After lunch, I made my regular rounds as this vessel’s engineer to ensure that all was shipshape and that no apparent mechanical failures were imminent. It’s the best you can do. Then I retired back to my bunk, alone in the darkened foc’sle with the insistent drumming roar of the engine just a few feet aft of the bulkhead at my feet. I lay awake recalling moments of terror when the fate of my boat and its entire crew lay within the consequence of a snap decision. Turn the wheel to port, or starboard, release some tow line, reduce power, shine a spotlight just there, sound the horn, wake the off-watch crew. Each act, small and inconsequential as the flick of the wrist on a car’s steering wheel, yet entirely relevant to all that may, or may not, happen ever after.
I lay in the thundering blackness waiting for sleep and imagined what it would be like to momentarily awaken to feel the boat yawing wildly then rolling and the suddenly racing engine as its propeller came free of the water. The clatter and slam of objects falling out of the lockers, the suddenly silence of an abruptly stalled engine, the dark, burning-cold rush of water. Would there be screams or curses, would there be a struggle in the disoriented, suddenly-inverted alien world of the cabin? Would death come mercifully quickly? Would it take hours of entrapment within the overturned hull, the cold and stale air slowly eroding the last of this life’s sensations? Would you meet your fate with quiet resolve or with whimpering horror? Only the dead know.

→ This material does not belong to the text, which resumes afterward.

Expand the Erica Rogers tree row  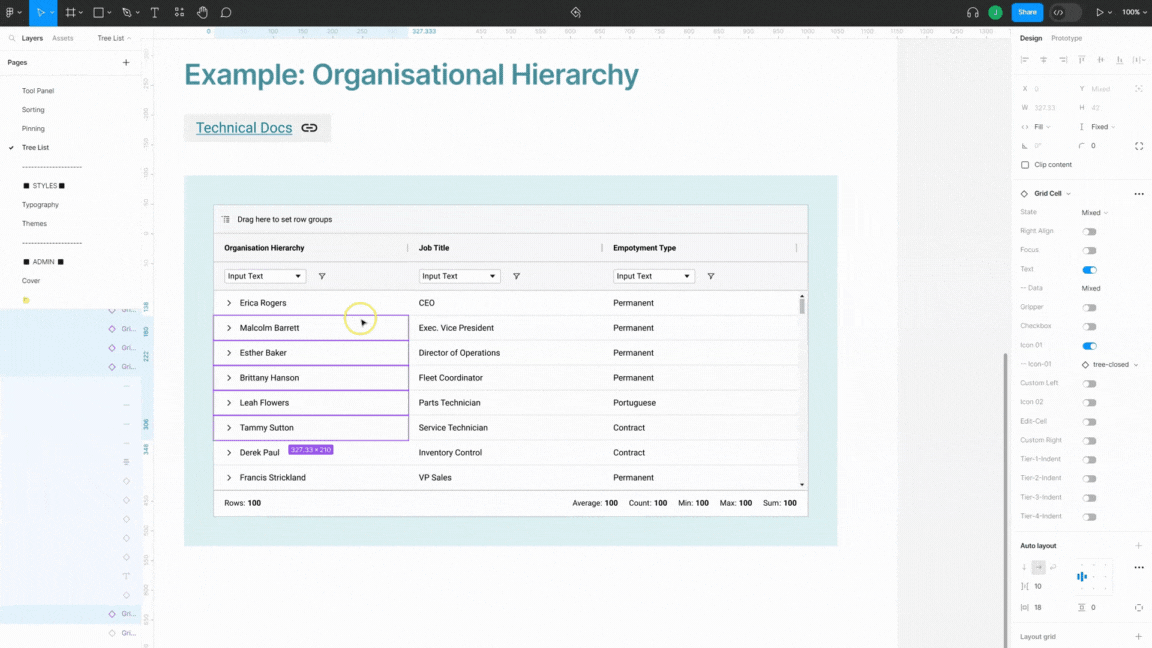(x=228, y=303)
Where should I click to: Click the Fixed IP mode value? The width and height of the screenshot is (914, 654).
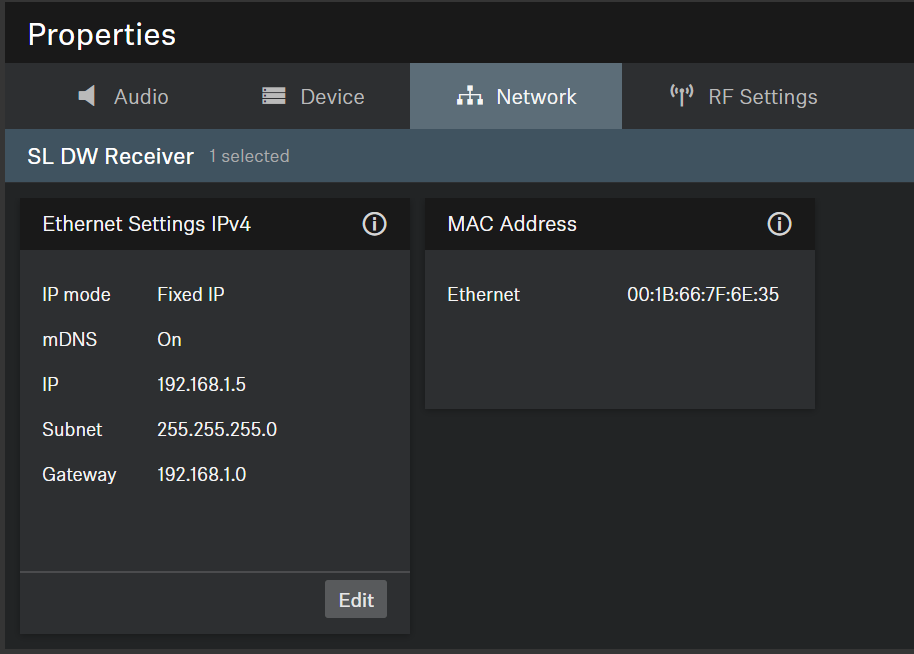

At some time after dawn today it became obvious beyond hope that there were no survivors. I imagined a deckhand going aboard the derelict barges still afloat on the storm-wracked sea. I envisioned him sawing free the towing gear which had been rigged only hours earlier by living hands. I could see him heaving into place his own boat’s towing bridles and cautiously, and gratefully, clambering back aboard his own boat. I imagined the ringing of a wife’s telephone early in the morning. The sleepy, questioning hello and then the awkward, pregnant silence. The black knowing before any halting measured words began.
Life goes on, it’s just another day.